> _Work order_:
Below are the records; print exactly the lines from the one with "Given: Like the tweet with heart icon" through the last, both included, and leave the pictures out.

*** Input records Section Begins ***

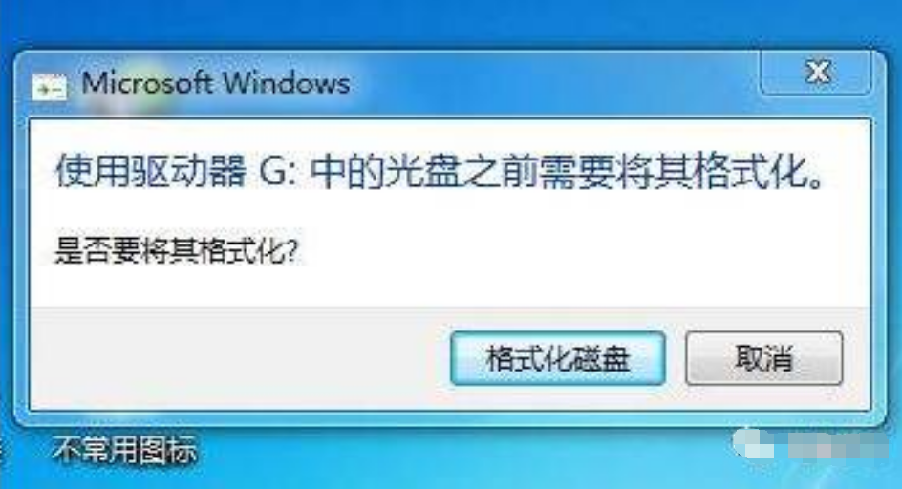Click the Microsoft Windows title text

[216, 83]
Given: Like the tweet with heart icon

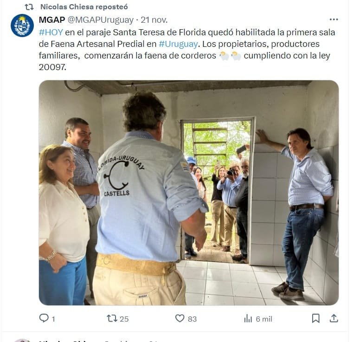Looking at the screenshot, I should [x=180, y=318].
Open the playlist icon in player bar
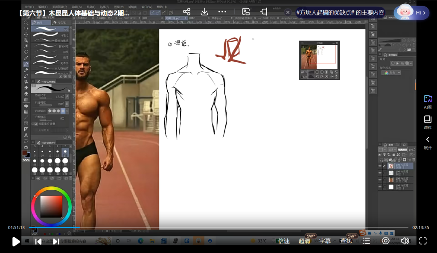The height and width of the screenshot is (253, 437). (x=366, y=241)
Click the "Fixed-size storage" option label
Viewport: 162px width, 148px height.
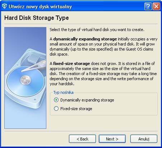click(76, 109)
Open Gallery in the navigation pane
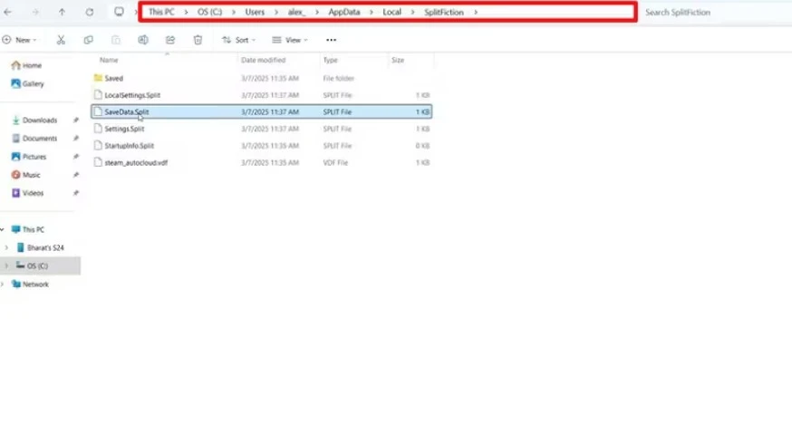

*** Input records Section Ends ***

> _Answer to this task_:
Given: Like the tweet with heart icon

Looking at the screenshot, I should [x=180, y=318].
Open the playlist icon in player bar
The height and width of the screenshot is (253, 437). (x=366, y=241)
Click the "Fixed-size storage" option label
Viewport: 162px width, 148px height.
click(76, 109)
Open Gallery in the navigation pane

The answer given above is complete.